PASSAGE TO READ:

☆ ☆ ☆ ☆ ☆ ☆ ☆

A binary search tree is a tree in which every node has at most two children nodes (a left and a right
child). Each node has an integer written inside it. If the number ~X~ is written inside a node, then the
numbers in its left subtree are less than ~X~ and the numbers in its right subtree are greater than ~X~.
You will be given a sequence of integers between ~1~ and ~N~ (inclusive) such that each number appears in
the sequence exactly once. You are to create a binary search tree from the sequence, putting the first
number in the root node and inserting every other number in order. In other words, run
for every other number:
insert( number X, node N ) increase the counter C by 1 if X is less than the number in node N if N has no left child create a new node with the number X and set it to be the left child of node N else insert(X, left child of node N) else (X is greater than the number in node N) if N has no right child create a new node with the number X and set it to be the right child of node N else insert(X, right child of node N)

☆ ☆ ☆ ☆ ☆ ☆ ☆

DATASET CONTENT:
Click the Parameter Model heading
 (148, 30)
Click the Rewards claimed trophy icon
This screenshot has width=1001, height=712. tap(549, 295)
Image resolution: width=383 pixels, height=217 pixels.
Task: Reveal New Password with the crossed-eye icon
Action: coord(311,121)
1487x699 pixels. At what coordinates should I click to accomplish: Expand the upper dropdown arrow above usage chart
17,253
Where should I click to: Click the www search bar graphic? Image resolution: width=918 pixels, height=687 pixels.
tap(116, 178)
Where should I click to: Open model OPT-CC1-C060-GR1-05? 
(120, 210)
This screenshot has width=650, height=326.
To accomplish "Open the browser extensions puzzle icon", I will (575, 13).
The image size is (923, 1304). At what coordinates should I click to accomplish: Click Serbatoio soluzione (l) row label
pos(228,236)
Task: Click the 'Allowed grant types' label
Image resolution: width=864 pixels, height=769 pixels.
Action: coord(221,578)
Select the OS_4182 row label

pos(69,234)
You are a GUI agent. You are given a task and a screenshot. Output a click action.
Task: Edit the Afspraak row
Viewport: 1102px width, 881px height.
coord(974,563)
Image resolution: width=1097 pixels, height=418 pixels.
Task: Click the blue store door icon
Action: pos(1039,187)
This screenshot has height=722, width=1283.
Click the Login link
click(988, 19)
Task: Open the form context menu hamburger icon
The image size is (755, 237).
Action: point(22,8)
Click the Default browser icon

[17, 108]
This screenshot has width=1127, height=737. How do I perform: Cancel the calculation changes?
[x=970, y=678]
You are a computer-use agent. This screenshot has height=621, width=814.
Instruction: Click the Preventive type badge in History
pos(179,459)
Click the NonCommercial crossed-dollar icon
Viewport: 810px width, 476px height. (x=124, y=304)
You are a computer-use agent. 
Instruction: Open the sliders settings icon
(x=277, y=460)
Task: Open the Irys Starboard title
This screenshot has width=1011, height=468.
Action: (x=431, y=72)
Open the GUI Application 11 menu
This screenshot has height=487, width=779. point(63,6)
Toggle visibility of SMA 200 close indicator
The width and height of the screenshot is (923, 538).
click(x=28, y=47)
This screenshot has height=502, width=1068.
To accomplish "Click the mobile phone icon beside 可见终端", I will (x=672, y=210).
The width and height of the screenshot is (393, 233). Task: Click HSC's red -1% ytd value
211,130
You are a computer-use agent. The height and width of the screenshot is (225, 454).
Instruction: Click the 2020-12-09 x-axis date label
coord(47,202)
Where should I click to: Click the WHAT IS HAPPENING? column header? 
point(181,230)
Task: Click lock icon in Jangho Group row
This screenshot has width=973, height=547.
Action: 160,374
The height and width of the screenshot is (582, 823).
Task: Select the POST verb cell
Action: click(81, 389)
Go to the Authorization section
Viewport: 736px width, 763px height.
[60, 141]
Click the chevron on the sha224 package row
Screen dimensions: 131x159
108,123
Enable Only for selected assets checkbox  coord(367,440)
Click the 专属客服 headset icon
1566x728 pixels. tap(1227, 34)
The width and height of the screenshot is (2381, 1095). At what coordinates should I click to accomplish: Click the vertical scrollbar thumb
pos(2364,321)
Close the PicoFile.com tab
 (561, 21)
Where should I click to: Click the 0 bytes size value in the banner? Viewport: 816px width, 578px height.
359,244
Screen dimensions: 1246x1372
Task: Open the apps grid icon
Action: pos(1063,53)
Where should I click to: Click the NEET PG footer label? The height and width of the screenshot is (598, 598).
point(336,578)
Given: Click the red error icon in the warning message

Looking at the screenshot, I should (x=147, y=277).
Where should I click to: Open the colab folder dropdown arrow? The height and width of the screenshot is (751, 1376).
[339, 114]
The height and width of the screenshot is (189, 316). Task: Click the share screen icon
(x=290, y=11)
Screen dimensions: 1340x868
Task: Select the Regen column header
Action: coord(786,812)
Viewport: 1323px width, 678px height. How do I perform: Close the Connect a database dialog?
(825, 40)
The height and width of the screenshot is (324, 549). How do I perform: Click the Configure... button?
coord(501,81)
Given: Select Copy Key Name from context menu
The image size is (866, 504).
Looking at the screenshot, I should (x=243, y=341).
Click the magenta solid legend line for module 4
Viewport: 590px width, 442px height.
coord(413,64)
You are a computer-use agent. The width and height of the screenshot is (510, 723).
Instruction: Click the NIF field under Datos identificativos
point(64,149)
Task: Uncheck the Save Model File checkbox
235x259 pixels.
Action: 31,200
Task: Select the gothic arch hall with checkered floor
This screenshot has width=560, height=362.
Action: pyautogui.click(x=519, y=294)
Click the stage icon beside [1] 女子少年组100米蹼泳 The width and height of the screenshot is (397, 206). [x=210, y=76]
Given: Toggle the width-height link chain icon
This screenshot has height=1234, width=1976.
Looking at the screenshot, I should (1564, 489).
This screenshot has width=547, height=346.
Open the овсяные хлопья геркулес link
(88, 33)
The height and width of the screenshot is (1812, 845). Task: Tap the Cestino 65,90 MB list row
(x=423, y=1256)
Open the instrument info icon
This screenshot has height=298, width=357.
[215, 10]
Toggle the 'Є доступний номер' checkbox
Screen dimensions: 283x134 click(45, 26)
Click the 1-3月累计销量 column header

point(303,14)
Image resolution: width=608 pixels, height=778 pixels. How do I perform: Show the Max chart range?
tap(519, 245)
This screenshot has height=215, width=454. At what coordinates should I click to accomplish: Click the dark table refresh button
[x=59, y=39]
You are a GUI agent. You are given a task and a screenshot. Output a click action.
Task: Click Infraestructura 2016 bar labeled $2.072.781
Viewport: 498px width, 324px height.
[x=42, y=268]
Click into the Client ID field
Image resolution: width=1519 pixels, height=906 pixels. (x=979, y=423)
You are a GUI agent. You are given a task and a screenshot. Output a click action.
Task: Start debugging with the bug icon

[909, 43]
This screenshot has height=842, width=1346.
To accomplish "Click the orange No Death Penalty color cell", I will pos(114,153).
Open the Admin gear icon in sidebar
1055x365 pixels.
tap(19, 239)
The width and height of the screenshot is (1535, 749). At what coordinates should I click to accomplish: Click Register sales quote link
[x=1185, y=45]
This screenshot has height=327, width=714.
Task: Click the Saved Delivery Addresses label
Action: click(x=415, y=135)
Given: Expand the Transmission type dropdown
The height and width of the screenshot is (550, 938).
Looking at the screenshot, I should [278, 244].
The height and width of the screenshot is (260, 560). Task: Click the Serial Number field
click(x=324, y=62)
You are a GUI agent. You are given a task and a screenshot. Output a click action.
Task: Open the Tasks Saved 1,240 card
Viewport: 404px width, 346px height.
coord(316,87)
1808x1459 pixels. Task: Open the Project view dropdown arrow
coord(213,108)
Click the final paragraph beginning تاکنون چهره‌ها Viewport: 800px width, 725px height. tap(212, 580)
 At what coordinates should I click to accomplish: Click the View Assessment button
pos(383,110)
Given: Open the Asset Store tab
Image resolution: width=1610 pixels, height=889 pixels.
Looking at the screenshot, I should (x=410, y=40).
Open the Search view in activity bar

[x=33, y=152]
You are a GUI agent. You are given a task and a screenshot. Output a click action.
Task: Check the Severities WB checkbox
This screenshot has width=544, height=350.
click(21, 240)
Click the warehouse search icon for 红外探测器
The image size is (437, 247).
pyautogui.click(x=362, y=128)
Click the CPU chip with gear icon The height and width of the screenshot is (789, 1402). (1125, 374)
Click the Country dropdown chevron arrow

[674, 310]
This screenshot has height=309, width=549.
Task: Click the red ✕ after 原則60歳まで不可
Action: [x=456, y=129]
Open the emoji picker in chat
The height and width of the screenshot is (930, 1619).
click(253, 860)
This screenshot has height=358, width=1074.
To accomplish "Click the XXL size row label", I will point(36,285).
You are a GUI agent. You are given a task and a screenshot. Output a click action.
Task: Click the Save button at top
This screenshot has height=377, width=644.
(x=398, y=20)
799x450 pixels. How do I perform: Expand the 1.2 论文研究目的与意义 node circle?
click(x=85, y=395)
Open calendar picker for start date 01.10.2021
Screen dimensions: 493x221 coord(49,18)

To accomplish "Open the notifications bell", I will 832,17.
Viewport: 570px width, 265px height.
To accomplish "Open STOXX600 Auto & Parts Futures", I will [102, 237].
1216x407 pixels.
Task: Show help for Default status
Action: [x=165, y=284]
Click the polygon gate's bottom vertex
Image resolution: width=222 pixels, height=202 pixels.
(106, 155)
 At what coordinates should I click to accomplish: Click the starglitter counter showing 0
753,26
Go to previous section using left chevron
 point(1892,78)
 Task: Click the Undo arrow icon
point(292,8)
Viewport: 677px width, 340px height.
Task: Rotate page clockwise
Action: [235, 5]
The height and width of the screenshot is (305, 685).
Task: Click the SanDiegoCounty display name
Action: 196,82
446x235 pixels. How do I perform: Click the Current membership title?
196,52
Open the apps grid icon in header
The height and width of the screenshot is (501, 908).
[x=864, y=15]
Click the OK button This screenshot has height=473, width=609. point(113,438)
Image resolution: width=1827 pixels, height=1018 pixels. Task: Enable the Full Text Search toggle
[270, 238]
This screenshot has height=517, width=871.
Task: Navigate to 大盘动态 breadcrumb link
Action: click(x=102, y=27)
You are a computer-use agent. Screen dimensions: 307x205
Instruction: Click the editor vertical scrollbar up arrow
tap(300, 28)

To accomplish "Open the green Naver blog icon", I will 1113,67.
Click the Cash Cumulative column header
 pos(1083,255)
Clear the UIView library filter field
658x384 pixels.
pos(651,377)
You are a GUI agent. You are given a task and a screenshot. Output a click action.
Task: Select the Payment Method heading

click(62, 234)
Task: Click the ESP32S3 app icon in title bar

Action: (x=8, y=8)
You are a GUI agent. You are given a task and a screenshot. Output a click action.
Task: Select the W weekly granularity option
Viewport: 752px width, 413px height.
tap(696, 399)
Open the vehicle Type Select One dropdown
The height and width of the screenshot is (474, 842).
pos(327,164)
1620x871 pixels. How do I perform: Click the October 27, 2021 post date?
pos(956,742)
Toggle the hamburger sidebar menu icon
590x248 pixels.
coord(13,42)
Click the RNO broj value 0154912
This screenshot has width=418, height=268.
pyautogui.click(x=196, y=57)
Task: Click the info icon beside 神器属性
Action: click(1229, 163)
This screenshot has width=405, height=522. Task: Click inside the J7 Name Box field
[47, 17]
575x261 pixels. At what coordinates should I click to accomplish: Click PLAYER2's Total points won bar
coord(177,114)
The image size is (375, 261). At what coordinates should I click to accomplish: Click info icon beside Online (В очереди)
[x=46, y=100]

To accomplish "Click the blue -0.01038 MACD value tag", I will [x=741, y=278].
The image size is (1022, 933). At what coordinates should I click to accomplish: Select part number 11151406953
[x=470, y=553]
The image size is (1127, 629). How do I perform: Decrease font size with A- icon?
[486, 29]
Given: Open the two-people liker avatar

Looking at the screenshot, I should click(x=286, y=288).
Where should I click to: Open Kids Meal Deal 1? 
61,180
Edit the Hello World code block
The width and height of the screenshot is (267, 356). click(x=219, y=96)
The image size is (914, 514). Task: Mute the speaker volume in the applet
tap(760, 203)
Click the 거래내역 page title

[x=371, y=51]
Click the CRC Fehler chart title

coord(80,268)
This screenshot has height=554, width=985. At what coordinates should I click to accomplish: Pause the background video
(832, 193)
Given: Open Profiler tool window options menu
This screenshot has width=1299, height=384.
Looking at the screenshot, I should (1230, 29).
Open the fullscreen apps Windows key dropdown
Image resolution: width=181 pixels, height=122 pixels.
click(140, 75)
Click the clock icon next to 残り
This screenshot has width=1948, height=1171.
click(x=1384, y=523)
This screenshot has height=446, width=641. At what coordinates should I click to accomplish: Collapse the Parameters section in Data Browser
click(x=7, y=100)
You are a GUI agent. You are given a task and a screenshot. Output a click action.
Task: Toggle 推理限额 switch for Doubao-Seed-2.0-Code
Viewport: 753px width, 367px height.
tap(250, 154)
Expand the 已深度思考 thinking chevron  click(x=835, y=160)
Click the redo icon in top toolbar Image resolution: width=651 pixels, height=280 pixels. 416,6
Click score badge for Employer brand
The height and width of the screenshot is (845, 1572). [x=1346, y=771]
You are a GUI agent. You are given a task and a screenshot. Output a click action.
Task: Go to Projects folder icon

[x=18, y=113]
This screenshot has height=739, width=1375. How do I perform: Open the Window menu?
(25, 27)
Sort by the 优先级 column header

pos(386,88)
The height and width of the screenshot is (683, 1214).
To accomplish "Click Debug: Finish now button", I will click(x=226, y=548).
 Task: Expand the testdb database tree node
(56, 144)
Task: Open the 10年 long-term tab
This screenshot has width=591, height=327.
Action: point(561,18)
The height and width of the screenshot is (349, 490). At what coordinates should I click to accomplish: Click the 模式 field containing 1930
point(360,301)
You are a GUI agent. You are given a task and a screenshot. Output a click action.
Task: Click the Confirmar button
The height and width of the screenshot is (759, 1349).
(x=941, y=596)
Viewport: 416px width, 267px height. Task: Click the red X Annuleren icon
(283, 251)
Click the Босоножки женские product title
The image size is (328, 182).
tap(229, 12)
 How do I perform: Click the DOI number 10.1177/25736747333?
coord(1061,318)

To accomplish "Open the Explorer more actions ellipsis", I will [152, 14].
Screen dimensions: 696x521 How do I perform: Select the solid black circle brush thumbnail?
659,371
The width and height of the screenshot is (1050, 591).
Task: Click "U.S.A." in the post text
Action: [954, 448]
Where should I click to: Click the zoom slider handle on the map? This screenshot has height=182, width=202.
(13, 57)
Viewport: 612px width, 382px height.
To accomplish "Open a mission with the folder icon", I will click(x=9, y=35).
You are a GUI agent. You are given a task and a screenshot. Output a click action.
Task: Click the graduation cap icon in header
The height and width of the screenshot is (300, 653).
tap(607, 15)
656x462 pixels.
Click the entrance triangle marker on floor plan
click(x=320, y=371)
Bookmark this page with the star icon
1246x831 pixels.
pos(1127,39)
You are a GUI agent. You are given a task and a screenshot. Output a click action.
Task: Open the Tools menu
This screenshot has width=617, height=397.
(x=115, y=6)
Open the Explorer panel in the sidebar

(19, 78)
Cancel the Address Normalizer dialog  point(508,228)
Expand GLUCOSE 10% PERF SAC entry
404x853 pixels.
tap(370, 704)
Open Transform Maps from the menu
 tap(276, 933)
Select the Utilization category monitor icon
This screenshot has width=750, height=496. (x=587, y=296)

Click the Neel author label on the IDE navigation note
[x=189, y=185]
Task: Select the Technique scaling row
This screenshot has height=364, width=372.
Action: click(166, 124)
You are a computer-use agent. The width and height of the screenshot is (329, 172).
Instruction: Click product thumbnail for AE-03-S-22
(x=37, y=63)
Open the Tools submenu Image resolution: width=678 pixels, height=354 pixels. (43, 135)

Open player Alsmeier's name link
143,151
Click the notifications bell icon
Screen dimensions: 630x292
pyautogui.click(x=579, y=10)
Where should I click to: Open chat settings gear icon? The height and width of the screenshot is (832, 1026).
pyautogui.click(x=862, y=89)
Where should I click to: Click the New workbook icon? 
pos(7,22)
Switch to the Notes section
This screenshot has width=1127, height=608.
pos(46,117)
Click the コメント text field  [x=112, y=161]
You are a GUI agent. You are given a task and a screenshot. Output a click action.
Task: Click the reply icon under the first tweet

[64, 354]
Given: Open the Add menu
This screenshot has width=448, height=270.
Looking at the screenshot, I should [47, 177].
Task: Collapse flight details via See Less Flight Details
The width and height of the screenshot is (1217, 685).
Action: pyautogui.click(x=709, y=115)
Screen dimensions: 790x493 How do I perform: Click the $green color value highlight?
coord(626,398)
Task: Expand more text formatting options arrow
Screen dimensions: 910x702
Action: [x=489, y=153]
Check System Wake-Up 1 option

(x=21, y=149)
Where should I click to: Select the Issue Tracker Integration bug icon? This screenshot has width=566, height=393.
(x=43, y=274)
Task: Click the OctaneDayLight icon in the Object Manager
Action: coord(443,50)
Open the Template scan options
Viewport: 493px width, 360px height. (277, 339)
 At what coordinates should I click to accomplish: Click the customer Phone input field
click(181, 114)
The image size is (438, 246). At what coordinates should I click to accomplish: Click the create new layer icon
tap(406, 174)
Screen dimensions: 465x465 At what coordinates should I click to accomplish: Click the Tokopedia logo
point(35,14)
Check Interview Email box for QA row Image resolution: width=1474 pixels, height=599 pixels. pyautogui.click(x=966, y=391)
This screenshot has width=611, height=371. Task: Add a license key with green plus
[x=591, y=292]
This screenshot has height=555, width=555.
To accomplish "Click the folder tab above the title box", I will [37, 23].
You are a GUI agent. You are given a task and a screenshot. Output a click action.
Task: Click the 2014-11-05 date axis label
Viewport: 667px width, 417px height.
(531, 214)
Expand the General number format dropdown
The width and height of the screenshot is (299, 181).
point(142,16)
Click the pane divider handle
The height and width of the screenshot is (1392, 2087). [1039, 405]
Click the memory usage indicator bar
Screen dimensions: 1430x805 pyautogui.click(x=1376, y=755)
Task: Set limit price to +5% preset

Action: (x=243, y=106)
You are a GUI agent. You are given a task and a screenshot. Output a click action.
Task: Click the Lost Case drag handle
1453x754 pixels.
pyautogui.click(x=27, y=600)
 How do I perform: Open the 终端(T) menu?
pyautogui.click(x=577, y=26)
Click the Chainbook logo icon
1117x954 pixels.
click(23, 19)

☆ ☆ ☆ ☆ ☆ ☆ ☆

WHAT TO DO:
A. Please answer these questions from the passage on binary search trees:
(i) At most how many children can a node have?
(ii) Which number of the sequence is placed in the root node?
(iii) By how much does the insert procedure increase the counter C?
B. Pick up the passage on binary search trees after its last line and keep writing.

THE REPLIES:
A.
(i) Two, a left child and a right child.
(ii) The first number.
(iii) By 1.

B.
Write a program that calculates the value of the counter ~C~ after every number is inserted. The counter is initially ~0~.
The first line contains the integer ~N~ ~(1 \leq N \leq 300\,000)~, the length of the sequence. The remaining ~N~ lines contain the numbers in the sequence, integers in the interval ~[1, N]~. The numbers will be distinct.
Output ~N~ integers each on its own line, the values of the counter ~C~ after each number is inserted into the tree.
In test cases worth ~50\%~ of points, ~N~ will be at most ~1000~.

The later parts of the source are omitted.